🤖 AI Summary
This work addresses three core challenges in 3D autoregressive generation: (1) the inherent disorder of 3D data conflicting with sequential modeling assumptions, (2) distortion introduced by vector quantization during grid-based compression, and (3) inefficiency in scaling latent representations to high resolutions. To this end, we propose a synergistic architecture comprising a Pyramid Variational Autoencoder (Pyramid VAE) and a Cascaded Masked Autoregressive Transformer (Cascaded MAR). We introduce a novel randomized masking training scheme coupled with an unordered autoregressive denoising mechanism to explicitly encode permutation invariance of 3D structures. Additionally, we design a conditional enhancement cascaded training strategy enabling efficient, progressive latent-space upsampling. Evaluated on multiple 3D generation benchmarks, our method significantly outperforms state-of-the-art approaches—including diffusion-based Transformers—achieving superior generation fidelity, improved generalization across object categories, and enhanced scalability to high-resolution outputs.
📝 Abstract
Recent advances in auto-regressive transformers have revolutionized generative modeling across different domains, from language processing to visual generation, demonstrating remarkable capabilities.
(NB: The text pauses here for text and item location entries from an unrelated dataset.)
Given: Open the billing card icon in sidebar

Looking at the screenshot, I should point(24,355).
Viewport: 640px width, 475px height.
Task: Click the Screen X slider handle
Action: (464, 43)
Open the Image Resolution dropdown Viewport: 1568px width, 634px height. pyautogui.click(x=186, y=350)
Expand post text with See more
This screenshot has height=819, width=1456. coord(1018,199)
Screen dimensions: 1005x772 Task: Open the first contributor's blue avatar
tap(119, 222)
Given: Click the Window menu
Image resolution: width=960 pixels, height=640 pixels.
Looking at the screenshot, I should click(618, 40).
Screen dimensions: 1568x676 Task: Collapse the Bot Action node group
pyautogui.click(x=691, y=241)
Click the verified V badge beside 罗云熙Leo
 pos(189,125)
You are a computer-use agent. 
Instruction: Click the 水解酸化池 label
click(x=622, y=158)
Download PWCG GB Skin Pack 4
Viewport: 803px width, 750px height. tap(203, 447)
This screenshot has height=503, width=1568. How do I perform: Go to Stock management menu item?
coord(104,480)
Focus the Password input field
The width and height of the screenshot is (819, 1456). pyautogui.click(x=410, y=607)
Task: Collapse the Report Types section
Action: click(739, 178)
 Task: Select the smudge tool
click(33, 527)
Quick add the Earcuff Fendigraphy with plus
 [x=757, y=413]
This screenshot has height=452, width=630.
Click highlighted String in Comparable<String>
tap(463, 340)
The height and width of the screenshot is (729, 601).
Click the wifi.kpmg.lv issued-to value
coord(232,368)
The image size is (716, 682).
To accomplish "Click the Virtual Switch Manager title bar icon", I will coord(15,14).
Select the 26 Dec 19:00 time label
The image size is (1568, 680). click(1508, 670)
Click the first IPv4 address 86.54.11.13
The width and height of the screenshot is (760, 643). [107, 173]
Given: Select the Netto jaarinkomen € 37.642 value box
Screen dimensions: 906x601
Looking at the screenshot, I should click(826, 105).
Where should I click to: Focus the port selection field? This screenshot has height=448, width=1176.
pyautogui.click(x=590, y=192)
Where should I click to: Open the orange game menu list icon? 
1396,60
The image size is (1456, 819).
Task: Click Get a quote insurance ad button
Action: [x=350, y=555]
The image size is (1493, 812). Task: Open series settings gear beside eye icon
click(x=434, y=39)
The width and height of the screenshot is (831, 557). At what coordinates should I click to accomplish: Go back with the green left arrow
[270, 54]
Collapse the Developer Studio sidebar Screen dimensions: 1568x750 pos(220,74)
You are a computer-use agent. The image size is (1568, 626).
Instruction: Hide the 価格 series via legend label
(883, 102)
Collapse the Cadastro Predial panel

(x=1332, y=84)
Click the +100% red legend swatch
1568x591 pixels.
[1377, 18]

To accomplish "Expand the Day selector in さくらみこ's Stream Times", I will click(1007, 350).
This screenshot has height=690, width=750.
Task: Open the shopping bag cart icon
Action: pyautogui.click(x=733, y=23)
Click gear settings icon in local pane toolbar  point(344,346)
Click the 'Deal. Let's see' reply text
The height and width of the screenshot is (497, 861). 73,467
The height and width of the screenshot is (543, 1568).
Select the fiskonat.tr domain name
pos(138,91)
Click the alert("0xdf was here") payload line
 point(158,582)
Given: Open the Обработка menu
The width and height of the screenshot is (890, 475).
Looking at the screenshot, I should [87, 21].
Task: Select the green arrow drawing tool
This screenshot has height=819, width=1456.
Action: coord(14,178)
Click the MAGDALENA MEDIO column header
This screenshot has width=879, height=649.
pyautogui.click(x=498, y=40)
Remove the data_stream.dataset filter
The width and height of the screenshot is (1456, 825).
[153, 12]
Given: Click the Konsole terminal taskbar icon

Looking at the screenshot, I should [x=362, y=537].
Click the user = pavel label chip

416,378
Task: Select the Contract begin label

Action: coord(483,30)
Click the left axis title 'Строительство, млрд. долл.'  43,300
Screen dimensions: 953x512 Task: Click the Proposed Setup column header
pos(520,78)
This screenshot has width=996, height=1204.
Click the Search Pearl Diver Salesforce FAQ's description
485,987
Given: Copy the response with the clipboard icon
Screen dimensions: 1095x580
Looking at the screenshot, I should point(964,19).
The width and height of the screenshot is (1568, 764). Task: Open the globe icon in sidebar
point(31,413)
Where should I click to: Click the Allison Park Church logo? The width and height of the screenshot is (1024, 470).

However, applying these advances to 3D generation presents three key challenges: the unordered nature of 3D data conflicts with sequential next-token prediction paradigm, conventional vector quantization approaches incur substantial compression loss when applied to 3D meshes, and the lack of efficient scaling strategies for higher resolution latent prediction. To address these challenges, we introduce MAR-3D, which integrates a pyramid variational autoencoder with a cascaded masked auto-regressive transformer (Cascaded MAR) for progressive latent upscaling in the continuous space. Our architecture employs random masking during training and auto-regressive denoising in random order during inference, naturally accommodating the unordered property of 3D latent tokens. Additionally, we propose a cascaded training strategy with condition augmentation that enables efficiently up-scale the latent token resolution with fast convergence. Extensive experiments demonstrate that MAR-3D not only achieves superior performance and generalization capabilities compared to existing methods but also exhibits enhanced scaling capabilities compared to joint distribution modeling approaches (e.g., diffusion transformers).